In [1]:
from model.bert import bert_ATE, bert_ABSA
from transformers import BertTokenizer
import torch
import pandas as pd
import numpy as np

In [2]:
DEVICE = torch.device("mps" if torch.has_mps else "cpu")
pretrain_model_name = "bert-base-uncased"
tokenizer = BertTokenizer.from_pretrained(pretrain_model_name)
lr = 2e-5
model_ATE = bert_ATE(pretrain_model_name).to(DEVICE)
optimizer_ATE = torch.optim.Adam(model_ATE.parameters(), lr=lr)
model_ABSA = bert_ABSA(pretrain_model_name).to(DEVICE)
optimizer_ABSA = torch.optim.Adam(model_ABSA.parameters(), lr=lr)

In [3]:
def load_model(model, path):
    model.load_state_dict(torch.load(path), strict=False)
    return model

In [4]:
model_ATE = load_model(model_ATE, 'bert_ATE.pkl')
model_ABSA = load_model(model_ABSA, 'bert_ABSA.pkl')

In [5]:
polarities = {0:"Negative", 1:"Neutral", 2:"Positive"}

In [7]:
def predict_model_ATE(sentence, tokenizer):
    word_pieces = []
    tokens = tokenizer.tokenize(sentence)
    word_pieces += tokens

    ids = tokenizer.convert_tokens_to_ids(word_pieces)
    input_tensor = torch.tensor([ids]).to(DEVICE)

    with torch.no_grad():
        outputs = model_ATE(input_tensor, None, None)
        _, predictions = torch.max(outputs, dim=2)
    predictions = predictions[0].tolist()

    return word_pieces, predictions, outputs

In [8]:
def predict_model_ABSA(sentence, aspect, tokenizer):
    t1 = tokenizer.tokenize(sentence)
    t2 = tokenizer.tokenize(aspect)

    word_pieces = ['[cls]']
    word_pieces += t1
    word_pieces += ['[sep]']
    word_pieces += t2

    segment_tensor = [0] + [0]*len(t1) + [0] + [1]*len(t2)

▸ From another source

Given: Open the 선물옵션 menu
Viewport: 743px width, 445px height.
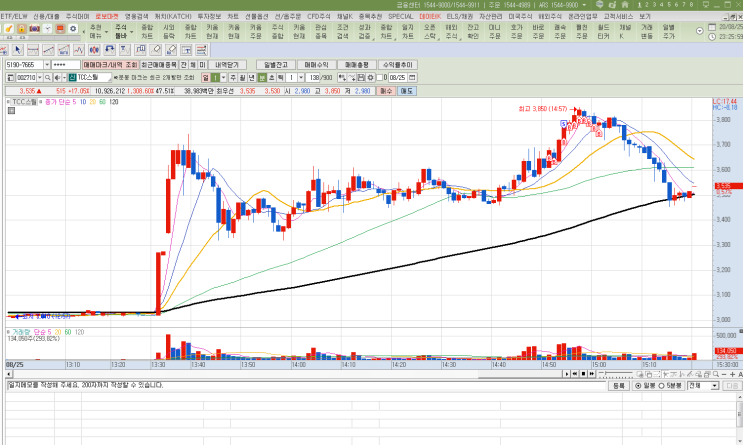Looking at the screenshot, I should [x=256, y=17].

    ids = tokenizer.convert_tokens_to_ids(word_pieces)
    input_tensor = torch.tensor([ids]).to(DEVICE)
    segment_tensor = torch.tensor(segment_tensor).to(DEVICE)

    with torch.no_grad():
        outputs = model_ABSA(input_tensor, None, None, segments_tensors=segment_tensor)
        outputs = torch.softmax(outputs, dim=1)
        _,predictions = torch.max(outputs,dim=1)
    
    return word_pieces, predictions, outputs

In [16]:
def ATE_ABSA(text):
    terms = []
    word = ""
    x, y, z = predict_model_ATE(text, tokenizer)
    for i in range(len(y)):
        if y[i] == 1:
            if len(word) != 0:
                terms.append(word.replace(" ##",""))
            word = x[i]
        if y[i] == 2:
            word += (" " + x[i])
            
    
    if len(word) != 0:
            terms.append(word.replace(" ##",""))
            
    print("Aspects:", terms)
    
    if len(terms) != 0:
        for i in terms:
            _, c, p = predict_model_ABSA(text, i, tokenizer)
            print("Term:", i, ", Class:", polarities[int(c)], ", Probability:", round(float(p[0][int(c)]),3))


In [17]:
text = "For the price you pay, this product is very good. However, battery life is a little lack-luster coming from a MacBook Pro."
ATE_ABSA(text)

Aspects: ['price', 'battery life']
Term: price , Class: Positive , Probability: 0.914
Term: battery life , Class: Negative , Probability: 0.999


In [36]:
text = "Speakers are great but screen colors are dull."
ATE_ABSA(text)

Aspects: ['speakers', 'screen colors']
Term: ['speakers'] , Class: Positive , Probability: 0.999
Term: ['screen colors'] , Class: Negative , Probability: 1.0